Page extract -
===============

Swiss printmaker, painter and critic, active in France.
He attended school in Lausanne, then moved to Paris in 1882 and enrolled as an art student at the Académie Julian. Paris remained his main base for the rest of his life, although he returned regularly to Switzerland to see his family. He became a close friend of Charles Cottet and Charles Maurin, who was his teacher and mentor. As a student, copying in the Louvre, Vallotton was drawn to the minute realism of the earlier masters, in particular Holbein, whose work he sought to emulate. He succeeded in having portraits accepted by the Salon jury in 1885 and 1886.

Vallotton first tried his hand at etching in 1897 and subsequently produced a large number of wood engravings, quickly winning renown as a graphic artist. He contributed to many magazines, including the Revue Blanche, Le Rire and L'Assiette au Beurre, and designed posters.

In 1893 Vallotton broke away from the Société des Artistes Français and exhibited his picture Bathing on a Summer Evening at the Salon des Indépendants, where it was unanimously attacked by conservative critics. He also sent his works to the first Gallery of the Art Nouveau. By this time Vallotton had joined up with the Nabis and participated in their exhibitions. In 1900 he was granted French citizenship and thanks to his marriage, in 1899, to a girl from the Bernheim family became a man of means. He constantly exhibited at the Bernheim-Jeune Gallery together with Bonnard, Vuillard and Rouseel, and was among the organizers of the Salon d'Automne. He displayed his works at the exhibitions of the Vienna Sezession group, published his articles in the Munich magazine Jugend and the English magazine Chap-Book, but it was only in 1910 that he was introduced to the public in Switzerland.

In 1913 Vallotton visited Russia on the invitation of the collector G. Haasen whose portrait he completed in St. Petersburg.
During the First World War the artist produced an anti-war series of drawings and painted his famous picture Verdun. In the 1920s he regularly exhibited at the Salon d'Automne, though his popularity underwent a marked decline.

The artist died in Paris December 29, 1925.

Apart from his work in the fields of painting, drawing and sculpture, Vallotton wrote three novels and a number of plays. His illustrated autobiographical novel La Vie Meurtrière (The Deadly Life) was published in 1930.

===============

Recorded data -
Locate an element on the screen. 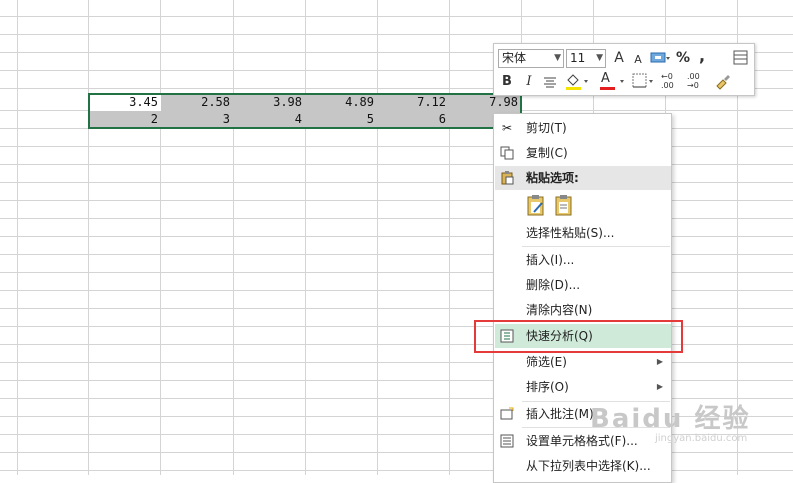  menu-item-label: 排序(O) is located at coordinates (548, 387).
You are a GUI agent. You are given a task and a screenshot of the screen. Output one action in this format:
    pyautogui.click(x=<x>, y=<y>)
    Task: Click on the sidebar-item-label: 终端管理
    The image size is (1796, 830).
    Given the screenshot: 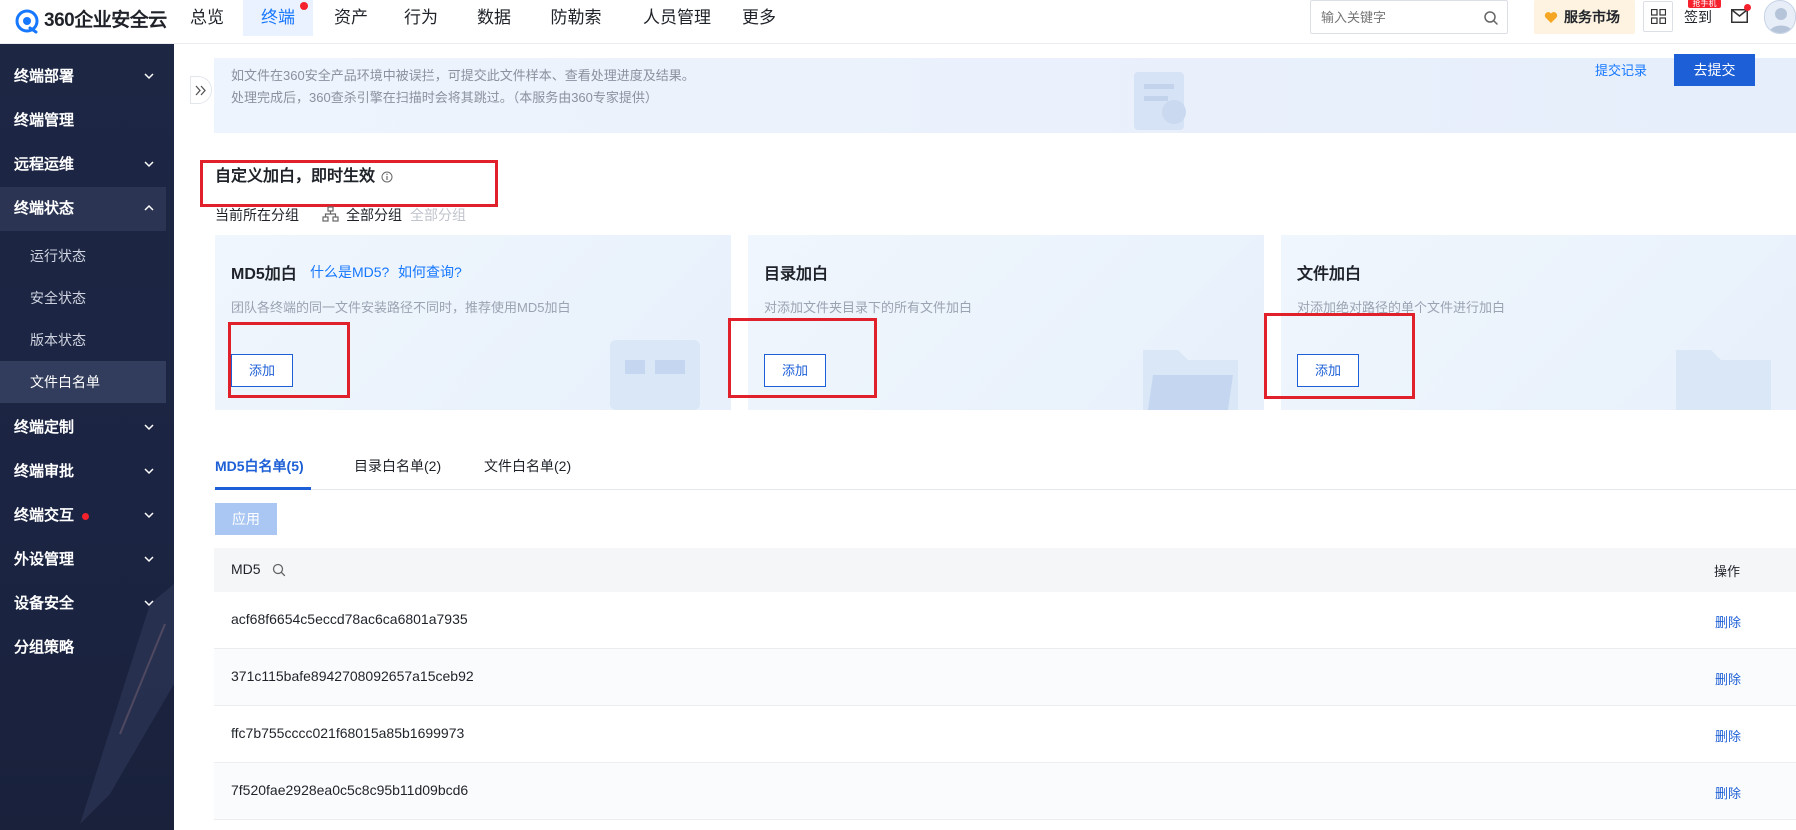 What is the action you would take?
    pyautogui.click(x=44, y=120)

===============

Questions to answer -
• a. According to the Vallotton biography, which picture did he exhibit at the Salon des Indépendants in 1893?
• b. Reproduce the Vallotton biography verbatim between "In 1913 Vallotton" and "published in 1930.", inclusive.

Results of the tasks -
• a. Bathing on a Summer Evening.

• b.
In 1913 Vallotton visited Russia on the invitation of the collector G. Haasen whose portrait he completed in St. Petersburg.
During the First World War the artist produced an anti-war series of drawings and painted his famous picture Verdun. In the 1920s he regularly exhibited at the Salon d'Automne, though his popularity underwent a marked decline.

The artist died in Paris December 29, 1925.

Apart from his work in the fields of painting, drawing and sculpture, Vallotton wrote three novels and a number of plays. His illustrated autobiographical novel La Vie Meurtrière (The Deadly Life) was published in 1930.